Raven orang yang dulu sangat pelit berbicara, untuk pertama kalinya bisa mengucapkan kalimat sepanjang itu tanpa jeda.

"Enam tahun nggak ketemu dengan lo, sekalinya ketemu, lo bisa juga ya Ven ngomong sepanjang itu. Hahaha".

Bima tertawa sambil menggeleng-gelengkan kepalanya.

"Coba nanti kalo lo punya anak. Dan anak lo doyan ngomong sepanjang rel kereta api setiap harinya, lambat laun lo akan terbiasa untuk mengikuti ritme nya. Trust me." Raven tersenyum kecil.

"Nampaknya lo sangat menyayangi anak lo ya Ven." Dewa tidak tahan untuk tidak menanggapi. Raven terlihat menarik nafas panjang.

"Seperti apapun kondisi pembuahannya, anak itu tidak bersalah Wa. Dia juga nggak pernah minta dilahirkan. Gue mencintai Isabel lebih dari diri gue sendiri. Dan gue tidak pernah menyesal memilikinya."

Entah mengapa saat mengatakan kalimat itu, Raven melihat ke arah Celine. Dan Celine sendiri tampak tidak suka mendengar kata-kata Raven.
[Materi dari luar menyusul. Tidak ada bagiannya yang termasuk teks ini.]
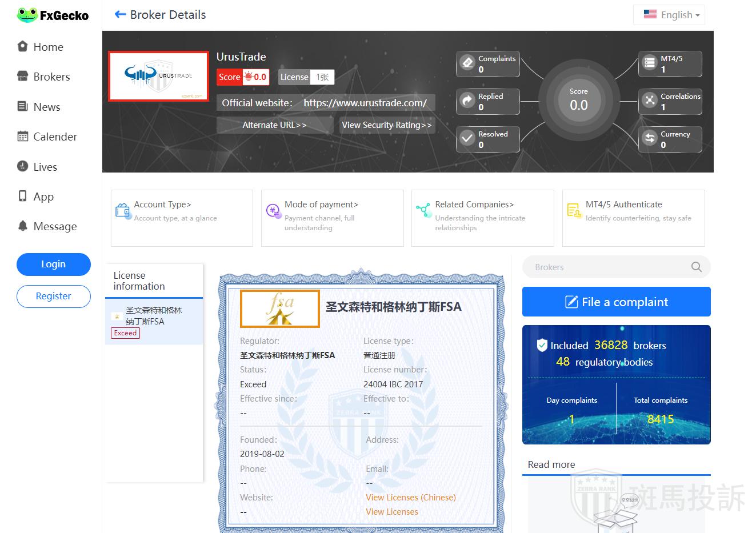This screenshot has height=533, width=756.
Task: Click the Replied arrow icon
Action: [x=467, y=101]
Jelas sekali Celine tidak nyaman saat mereka membahas anaknya tersebut.

"Lho Ory mana ya Bim?" Dewa tiba-tiba celingukan mencari-cari Ory.

"Maaf Pak Dewa, tadi Ory nitip pesen untuk jalan duluan katanya. Permisi Pak."

Sekretaris Bima langsung berlalu setelah menyampaikan pesan Ory. Dewa langsung menepuk jidatnya. Alamat bakal diomelin kanjeng Ratu semaleman ini mah kayaknya.

"Gue duluan ya semuanya. Ada urusan." Dewa langsung berlari terbirit-birit ke parkiran.

Sementara 3 pasang mata yang ditinggalkan, memandanginya dengan 3 pemikiran berbeda. Dalam hati Celine dan Raven bertanya-tanya. Siapa yang dimaksud dengan Ory?